Freedom in Limitation

I have more basses than I can easily count. I have a couple of 6-string basses, a handful of 5-string basses, and an endless supply of 4-string basses. I have long scale basses, short scale basses, neck-through basses, active basses, passive basses, an acoustic electric bass, an electric upright bass. I even have a couple of broken basses that I’m keeping around with the intent of fixing them.

I might have more basses than I need, though at the time I bought each one of them, I could justify it as something unique. And I’ve upgraded most of my basses, making them more unique than when I bought them.

But for all my basses owned, I’m still an “okay” bass player at best.

My goal, for whatever time I have left on this earth, is to go from “okay bass player” to “Bassist.” In my mind, “Bassist” is one who encompasses the bass, can play what he is thinking, one who makes the instrument an extension of his own mind, his own body, his own soul.

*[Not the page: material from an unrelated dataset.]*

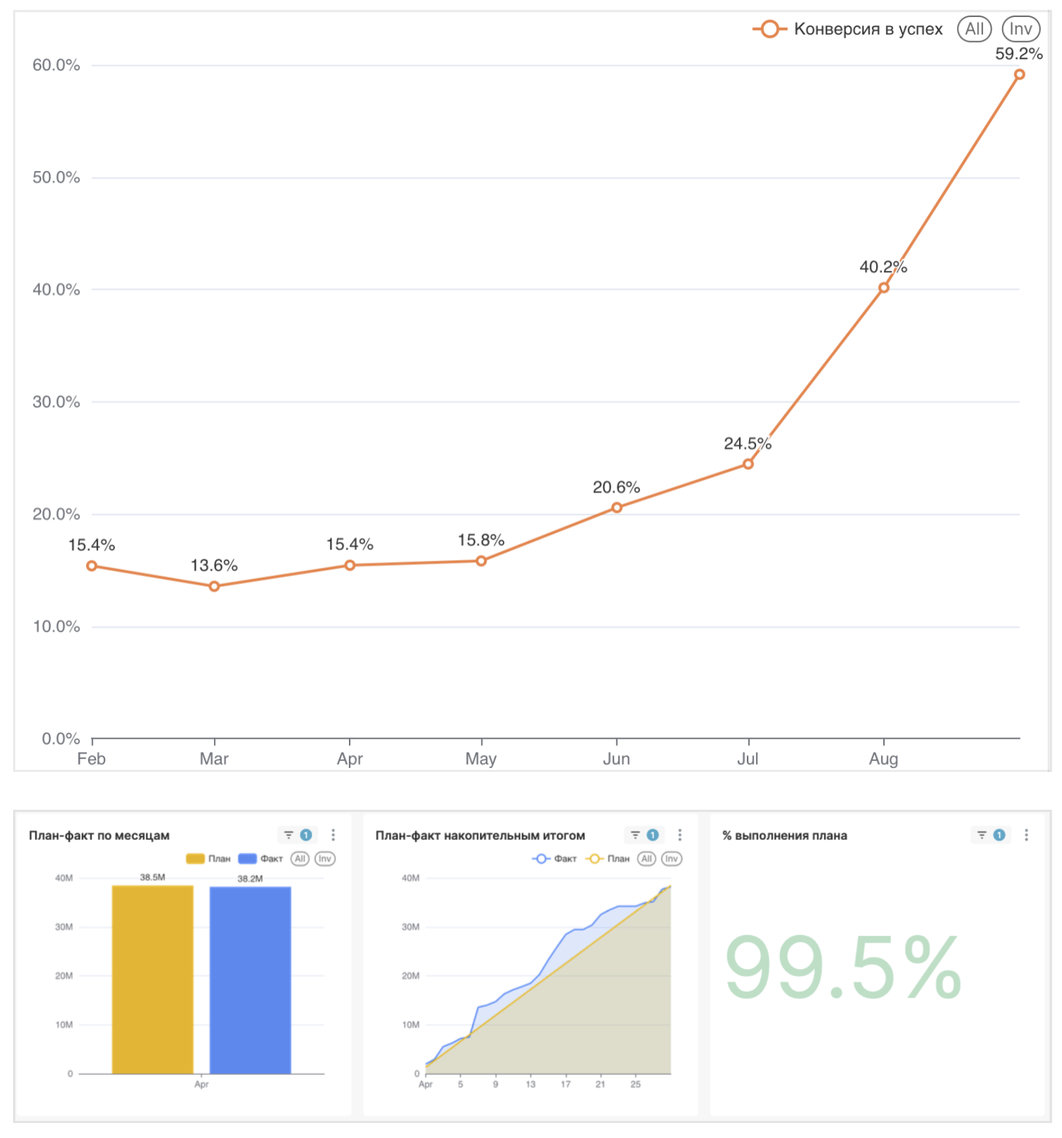
Task: Toggle Факт line in cumulative chart legend
Action: [554, 859]
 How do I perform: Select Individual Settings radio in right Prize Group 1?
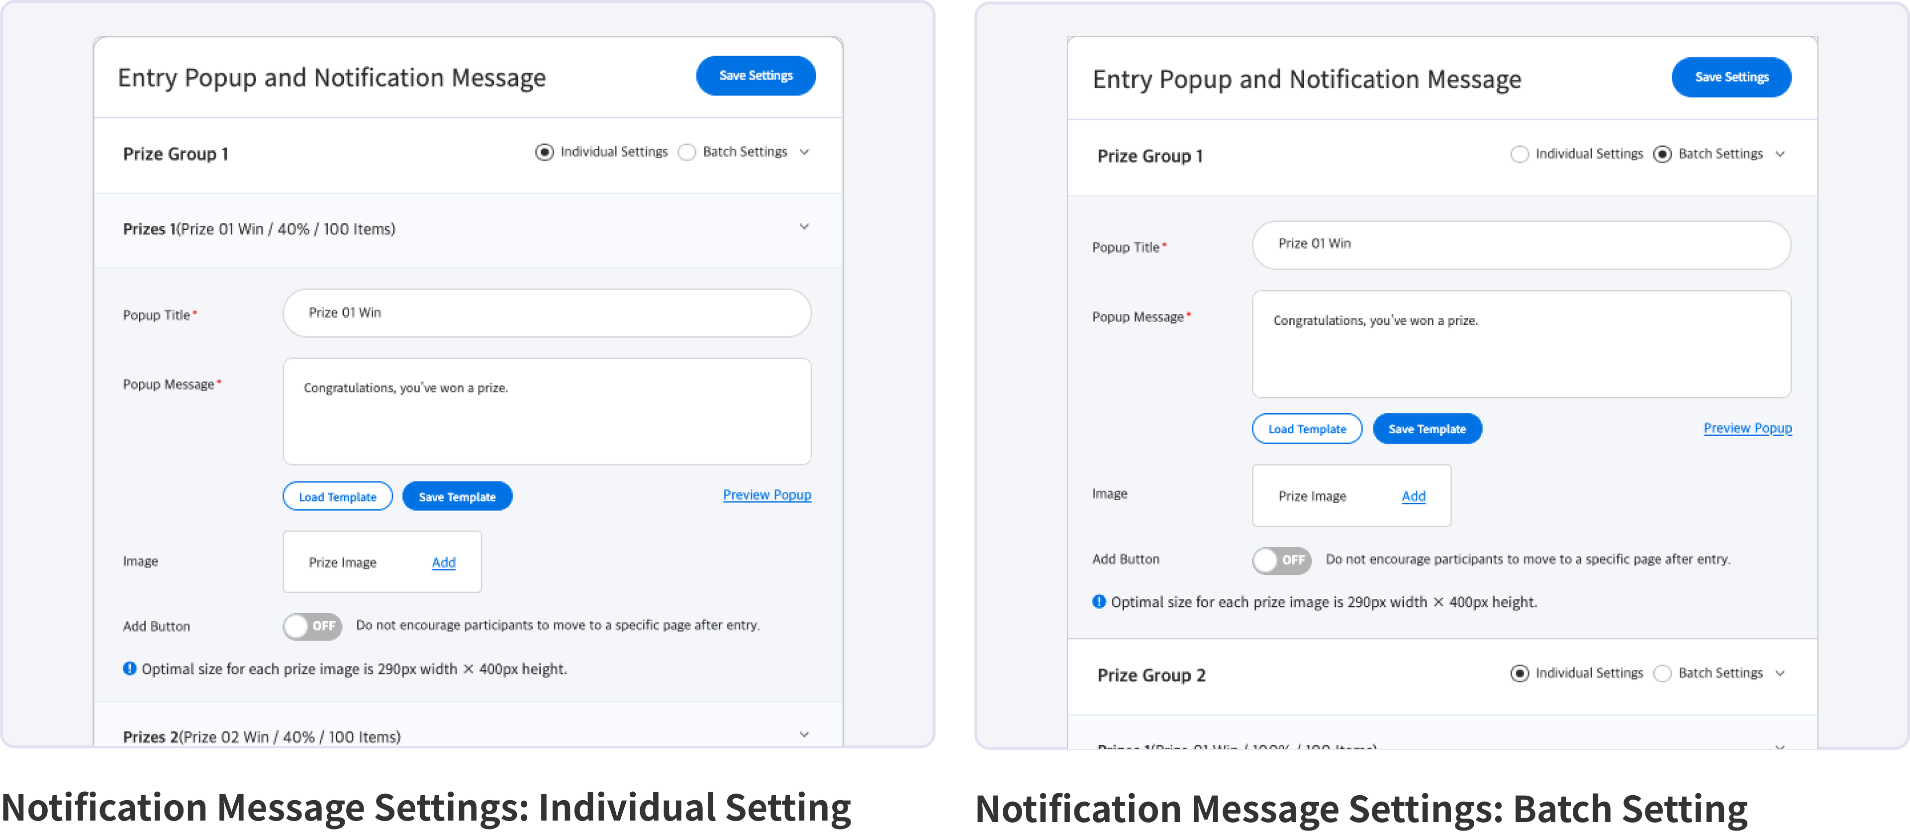pyautogui.click(x=1519, y=154)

I’m not planning to purge my collection, but I also don’t need all of my basses to unleash the Bassist within. So for the first quarter of 2024, I’m limiting myself to three basses: a Fernandes P-bass, a Fender Jazz bass, and a fretless Fender Jazz bass.

4-strings. 20 frets. Passive electronics. No effects.

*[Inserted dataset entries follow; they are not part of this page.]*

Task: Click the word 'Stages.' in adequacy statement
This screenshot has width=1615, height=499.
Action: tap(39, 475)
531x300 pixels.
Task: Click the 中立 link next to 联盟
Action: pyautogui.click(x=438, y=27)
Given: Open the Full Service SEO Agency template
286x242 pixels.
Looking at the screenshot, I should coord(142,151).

I’m not going to be stupid and say, “There’s nothing worth playing that can’t be played on these basses.” 24 frets give you added range, as do additional strings. There are things worth playing on other basses. But the limitation will force me to be creative within the parameters I’m setting for myself. The limitation will eliminate novelty, without being a limitation on advancing from “okay” to “mastery.”

With a little bit of work, by April 1 I’ll no longer be fooling myself with my bass dreams.